Copy everything from the line containing "You are a computer-use agent. 322x432 pixels." down to the line containing "will click(x=411, y=89).", keeping every character unchanged.
═══ Provided material ═══
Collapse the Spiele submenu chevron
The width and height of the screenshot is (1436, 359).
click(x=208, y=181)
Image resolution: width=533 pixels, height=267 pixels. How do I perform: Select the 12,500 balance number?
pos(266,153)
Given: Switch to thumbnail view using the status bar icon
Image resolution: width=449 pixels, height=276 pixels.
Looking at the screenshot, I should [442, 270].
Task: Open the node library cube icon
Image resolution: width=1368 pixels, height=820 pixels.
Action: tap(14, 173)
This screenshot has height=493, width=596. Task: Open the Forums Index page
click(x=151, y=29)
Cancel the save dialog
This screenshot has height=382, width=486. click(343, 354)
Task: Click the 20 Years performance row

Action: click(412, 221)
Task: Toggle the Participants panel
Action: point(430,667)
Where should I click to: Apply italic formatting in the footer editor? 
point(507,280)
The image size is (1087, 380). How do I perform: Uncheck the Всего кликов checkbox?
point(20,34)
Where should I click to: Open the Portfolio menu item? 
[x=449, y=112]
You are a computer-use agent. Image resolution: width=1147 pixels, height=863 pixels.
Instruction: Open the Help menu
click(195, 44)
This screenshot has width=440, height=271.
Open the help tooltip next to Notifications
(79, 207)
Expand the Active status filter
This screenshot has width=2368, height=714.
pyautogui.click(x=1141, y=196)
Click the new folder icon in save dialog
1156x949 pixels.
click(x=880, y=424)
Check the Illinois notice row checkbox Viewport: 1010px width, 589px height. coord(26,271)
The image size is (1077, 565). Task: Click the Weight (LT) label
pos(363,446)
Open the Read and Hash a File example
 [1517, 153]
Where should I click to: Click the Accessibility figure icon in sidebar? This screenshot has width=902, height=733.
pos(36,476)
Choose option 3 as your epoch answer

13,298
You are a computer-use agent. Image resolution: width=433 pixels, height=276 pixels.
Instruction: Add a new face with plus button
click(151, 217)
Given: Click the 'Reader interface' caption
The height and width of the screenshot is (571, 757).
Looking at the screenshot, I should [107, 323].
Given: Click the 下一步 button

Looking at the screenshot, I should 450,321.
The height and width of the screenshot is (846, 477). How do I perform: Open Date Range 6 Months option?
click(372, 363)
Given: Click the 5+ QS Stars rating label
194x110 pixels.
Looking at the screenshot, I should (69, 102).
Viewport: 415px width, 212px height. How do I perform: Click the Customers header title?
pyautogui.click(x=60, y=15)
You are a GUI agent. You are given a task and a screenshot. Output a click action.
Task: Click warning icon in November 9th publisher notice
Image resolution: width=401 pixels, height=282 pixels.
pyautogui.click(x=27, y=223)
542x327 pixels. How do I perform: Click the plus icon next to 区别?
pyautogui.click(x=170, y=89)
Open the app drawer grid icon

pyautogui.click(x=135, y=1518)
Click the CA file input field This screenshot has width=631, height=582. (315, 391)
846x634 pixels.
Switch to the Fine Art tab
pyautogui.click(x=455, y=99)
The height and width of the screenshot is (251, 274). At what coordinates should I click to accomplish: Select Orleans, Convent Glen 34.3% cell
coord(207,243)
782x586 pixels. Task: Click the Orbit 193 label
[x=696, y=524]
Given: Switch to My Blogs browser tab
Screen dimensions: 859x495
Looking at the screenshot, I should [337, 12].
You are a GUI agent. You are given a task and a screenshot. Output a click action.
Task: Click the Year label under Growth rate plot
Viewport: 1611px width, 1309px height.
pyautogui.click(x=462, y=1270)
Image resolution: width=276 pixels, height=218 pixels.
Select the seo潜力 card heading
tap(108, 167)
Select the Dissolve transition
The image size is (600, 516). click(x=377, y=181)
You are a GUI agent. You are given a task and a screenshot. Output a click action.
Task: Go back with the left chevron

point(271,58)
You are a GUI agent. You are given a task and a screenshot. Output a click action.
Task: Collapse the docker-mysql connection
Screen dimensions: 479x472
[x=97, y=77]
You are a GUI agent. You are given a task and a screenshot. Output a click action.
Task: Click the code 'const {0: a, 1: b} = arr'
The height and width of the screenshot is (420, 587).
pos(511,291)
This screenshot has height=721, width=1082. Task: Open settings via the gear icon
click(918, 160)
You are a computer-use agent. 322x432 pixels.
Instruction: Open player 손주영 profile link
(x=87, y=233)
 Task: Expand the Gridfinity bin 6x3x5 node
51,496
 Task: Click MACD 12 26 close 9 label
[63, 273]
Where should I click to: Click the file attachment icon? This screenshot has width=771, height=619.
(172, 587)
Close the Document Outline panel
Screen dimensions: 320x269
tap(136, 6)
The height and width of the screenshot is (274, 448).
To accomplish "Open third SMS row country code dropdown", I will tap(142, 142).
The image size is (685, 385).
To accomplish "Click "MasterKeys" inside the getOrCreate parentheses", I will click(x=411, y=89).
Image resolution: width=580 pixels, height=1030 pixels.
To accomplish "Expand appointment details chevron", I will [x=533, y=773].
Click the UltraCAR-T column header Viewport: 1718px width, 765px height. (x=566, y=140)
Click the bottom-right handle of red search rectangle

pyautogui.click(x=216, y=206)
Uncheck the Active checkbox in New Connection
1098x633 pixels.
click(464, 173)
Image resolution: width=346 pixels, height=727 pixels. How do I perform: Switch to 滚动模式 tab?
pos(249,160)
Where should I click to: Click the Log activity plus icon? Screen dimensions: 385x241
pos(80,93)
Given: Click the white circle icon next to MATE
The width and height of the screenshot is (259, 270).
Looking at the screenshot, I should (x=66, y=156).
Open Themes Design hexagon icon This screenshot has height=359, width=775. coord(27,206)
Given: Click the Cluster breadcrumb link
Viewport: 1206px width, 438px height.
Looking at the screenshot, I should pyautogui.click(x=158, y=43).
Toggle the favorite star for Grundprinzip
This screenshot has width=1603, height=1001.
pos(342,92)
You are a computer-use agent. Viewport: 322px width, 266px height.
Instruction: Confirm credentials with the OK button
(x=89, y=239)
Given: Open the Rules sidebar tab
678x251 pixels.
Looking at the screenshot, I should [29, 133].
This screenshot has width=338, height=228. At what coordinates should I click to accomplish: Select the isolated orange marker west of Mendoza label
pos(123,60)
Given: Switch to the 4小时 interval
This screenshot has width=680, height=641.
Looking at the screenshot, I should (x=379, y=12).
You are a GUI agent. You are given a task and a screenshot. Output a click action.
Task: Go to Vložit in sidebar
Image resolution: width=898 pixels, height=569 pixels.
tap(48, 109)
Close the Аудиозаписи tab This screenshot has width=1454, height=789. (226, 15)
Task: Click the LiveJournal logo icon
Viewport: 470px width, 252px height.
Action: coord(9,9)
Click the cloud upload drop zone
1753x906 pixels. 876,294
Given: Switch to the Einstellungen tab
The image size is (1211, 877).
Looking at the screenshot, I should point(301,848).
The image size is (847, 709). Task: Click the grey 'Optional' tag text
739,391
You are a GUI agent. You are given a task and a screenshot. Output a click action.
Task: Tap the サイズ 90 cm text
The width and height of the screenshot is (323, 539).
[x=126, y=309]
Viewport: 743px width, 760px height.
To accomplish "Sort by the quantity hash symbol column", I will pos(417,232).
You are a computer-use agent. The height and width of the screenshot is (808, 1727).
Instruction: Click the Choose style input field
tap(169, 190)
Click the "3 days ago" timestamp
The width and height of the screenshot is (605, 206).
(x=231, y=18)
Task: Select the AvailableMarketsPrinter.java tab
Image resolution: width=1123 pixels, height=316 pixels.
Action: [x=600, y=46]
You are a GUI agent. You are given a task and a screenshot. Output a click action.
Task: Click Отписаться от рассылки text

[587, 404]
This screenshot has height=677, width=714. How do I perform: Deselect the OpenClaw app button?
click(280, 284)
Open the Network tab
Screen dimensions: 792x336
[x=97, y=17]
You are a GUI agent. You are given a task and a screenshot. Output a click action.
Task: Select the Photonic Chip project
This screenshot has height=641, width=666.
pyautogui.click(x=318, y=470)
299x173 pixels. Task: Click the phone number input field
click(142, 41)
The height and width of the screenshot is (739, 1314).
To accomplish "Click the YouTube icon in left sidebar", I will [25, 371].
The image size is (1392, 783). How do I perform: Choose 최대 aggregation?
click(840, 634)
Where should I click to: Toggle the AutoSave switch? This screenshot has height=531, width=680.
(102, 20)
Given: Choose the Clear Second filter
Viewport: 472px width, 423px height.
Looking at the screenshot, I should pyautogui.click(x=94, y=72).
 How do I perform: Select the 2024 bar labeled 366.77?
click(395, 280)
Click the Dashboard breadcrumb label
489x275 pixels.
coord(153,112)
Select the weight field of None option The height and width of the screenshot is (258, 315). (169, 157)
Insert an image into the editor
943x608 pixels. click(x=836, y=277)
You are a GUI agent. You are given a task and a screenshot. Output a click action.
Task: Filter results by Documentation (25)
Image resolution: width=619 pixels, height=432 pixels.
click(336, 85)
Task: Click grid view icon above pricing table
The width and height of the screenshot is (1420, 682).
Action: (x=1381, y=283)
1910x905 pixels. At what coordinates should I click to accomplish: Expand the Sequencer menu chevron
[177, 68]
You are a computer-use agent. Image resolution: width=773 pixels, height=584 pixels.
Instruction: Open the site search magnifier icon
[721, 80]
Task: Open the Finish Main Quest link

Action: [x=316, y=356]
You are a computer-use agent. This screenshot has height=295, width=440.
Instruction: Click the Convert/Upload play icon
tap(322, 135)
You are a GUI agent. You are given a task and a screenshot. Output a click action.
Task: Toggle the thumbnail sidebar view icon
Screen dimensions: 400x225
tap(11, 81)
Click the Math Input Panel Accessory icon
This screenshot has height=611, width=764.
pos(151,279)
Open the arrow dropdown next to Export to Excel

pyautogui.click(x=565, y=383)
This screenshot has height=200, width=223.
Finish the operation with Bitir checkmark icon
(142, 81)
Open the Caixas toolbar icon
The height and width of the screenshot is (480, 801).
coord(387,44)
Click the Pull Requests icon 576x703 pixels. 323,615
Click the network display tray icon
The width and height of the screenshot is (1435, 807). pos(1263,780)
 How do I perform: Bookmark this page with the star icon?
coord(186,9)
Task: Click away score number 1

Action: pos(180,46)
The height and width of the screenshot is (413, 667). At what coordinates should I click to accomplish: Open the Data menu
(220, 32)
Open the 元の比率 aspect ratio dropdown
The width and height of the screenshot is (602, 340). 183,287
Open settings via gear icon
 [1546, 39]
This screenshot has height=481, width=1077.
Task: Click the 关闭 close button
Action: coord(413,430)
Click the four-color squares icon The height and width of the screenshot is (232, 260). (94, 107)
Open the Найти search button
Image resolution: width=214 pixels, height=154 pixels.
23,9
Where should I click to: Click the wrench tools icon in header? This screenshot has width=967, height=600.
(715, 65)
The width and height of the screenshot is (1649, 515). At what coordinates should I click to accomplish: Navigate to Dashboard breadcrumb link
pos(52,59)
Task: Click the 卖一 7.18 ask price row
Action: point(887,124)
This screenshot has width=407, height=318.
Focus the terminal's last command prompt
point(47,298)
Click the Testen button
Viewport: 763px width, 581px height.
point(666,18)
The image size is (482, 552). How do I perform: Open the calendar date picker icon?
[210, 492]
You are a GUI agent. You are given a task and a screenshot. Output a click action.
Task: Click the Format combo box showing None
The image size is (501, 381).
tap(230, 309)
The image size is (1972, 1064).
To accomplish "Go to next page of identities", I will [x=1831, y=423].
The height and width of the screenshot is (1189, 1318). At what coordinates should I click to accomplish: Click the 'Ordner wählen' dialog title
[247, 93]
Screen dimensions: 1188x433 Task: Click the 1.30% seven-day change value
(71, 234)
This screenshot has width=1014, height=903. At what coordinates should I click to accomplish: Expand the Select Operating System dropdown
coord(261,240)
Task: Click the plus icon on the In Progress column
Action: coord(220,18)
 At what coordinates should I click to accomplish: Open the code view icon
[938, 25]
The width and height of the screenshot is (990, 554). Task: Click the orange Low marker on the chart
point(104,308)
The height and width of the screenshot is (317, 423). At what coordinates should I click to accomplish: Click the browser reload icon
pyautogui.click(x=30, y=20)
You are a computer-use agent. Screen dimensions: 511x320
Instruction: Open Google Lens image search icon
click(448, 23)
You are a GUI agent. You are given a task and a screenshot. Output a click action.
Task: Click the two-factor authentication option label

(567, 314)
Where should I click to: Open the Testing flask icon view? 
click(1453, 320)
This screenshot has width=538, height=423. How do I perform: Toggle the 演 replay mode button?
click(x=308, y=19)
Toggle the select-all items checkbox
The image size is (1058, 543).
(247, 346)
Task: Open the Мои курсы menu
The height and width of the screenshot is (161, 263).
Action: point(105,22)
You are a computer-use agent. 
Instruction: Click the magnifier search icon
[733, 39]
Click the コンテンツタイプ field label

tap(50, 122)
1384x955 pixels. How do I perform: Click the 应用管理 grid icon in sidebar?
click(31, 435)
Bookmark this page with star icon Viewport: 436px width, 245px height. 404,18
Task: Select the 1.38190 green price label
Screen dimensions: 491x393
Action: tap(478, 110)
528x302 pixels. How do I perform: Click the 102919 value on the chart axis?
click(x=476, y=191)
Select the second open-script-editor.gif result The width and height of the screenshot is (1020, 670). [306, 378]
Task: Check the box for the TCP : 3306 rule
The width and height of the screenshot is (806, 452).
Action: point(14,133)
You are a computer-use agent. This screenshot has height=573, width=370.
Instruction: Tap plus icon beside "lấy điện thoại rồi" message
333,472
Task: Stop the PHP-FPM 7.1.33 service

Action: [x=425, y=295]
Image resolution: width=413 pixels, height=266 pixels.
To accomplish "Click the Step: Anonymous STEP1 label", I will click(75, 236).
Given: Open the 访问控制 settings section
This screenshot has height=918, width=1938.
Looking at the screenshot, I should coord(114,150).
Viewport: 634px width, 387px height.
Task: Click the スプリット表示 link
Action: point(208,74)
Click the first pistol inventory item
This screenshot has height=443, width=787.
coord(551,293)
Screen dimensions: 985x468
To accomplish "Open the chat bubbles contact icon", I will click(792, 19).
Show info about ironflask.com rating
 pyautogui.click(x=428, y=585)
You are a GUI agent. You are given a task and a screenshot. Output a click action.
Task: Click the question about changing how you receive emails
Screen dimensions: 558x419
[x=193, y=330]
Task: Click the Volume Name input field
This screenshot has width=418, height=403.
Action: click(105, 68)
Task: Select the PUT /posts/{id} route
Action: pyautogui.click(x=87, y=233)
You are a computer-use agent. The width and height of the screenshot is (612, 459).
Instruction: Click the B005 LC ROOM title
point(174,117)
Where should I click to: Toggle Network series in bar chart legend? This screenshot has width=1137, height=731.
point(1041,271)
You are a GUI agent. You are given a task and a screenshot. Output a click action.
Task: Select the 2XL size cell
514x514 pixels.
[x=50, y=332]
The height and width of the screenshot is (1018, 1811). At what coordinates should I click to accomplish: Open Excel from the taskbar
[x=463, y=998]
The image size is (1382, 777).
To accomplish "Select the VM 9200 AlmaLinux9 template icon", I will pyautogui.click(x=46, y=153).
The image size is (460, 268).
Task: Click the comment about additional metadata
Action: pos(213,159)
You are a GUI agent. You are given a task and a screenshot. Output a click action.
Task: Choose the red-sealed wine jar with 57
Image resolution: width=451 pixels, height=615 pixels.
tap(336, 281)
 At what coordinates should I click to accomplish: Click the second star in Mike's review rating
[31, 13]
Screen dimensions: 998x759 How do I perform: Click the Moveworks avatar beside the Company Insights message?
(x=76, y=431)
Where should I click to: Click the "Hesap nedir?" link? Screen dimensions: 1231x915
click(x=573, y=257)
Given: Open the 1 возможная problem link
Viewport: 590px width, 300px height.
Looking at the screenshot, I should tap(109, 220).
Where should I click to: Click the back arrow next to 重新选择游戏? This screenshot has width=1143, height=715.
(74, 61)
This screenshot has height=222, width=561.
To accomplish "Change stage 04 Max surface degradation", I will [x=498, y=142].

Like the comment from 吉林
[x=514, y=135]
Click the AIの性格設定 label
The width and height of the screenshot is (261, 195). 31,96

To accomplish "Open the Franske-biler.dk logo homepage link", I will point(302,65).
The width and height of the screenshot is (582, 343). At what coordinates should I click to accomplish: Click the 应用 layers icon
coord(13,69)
═══
Answer to the task:
You are a computer-use agent. 322x432 pixels.
Instruction: Open player 손주영 profile link
(x=87, y=233)
 Task: Expand the Gridfinity bin 6x3x5 node
51,496
 Task: Click MACD 12 26 close 9 label
[63, 273]
Where should I click to: Click the file attachment icon? This screenshot has width=771, height=619.
(172, 587)
Close the Document Outline panel
Screen dimensions: 320x269
tap(136, 6)
The height and width of the screenshot is (274, 448).
To accomplish "Open third SMS row country code dropdown", I will tap(142, 142).
The image size is (685, 385).
To accomplish "Click "MasterKeys" inside the getOrCreate parentheses", I will click(x=411, y=89).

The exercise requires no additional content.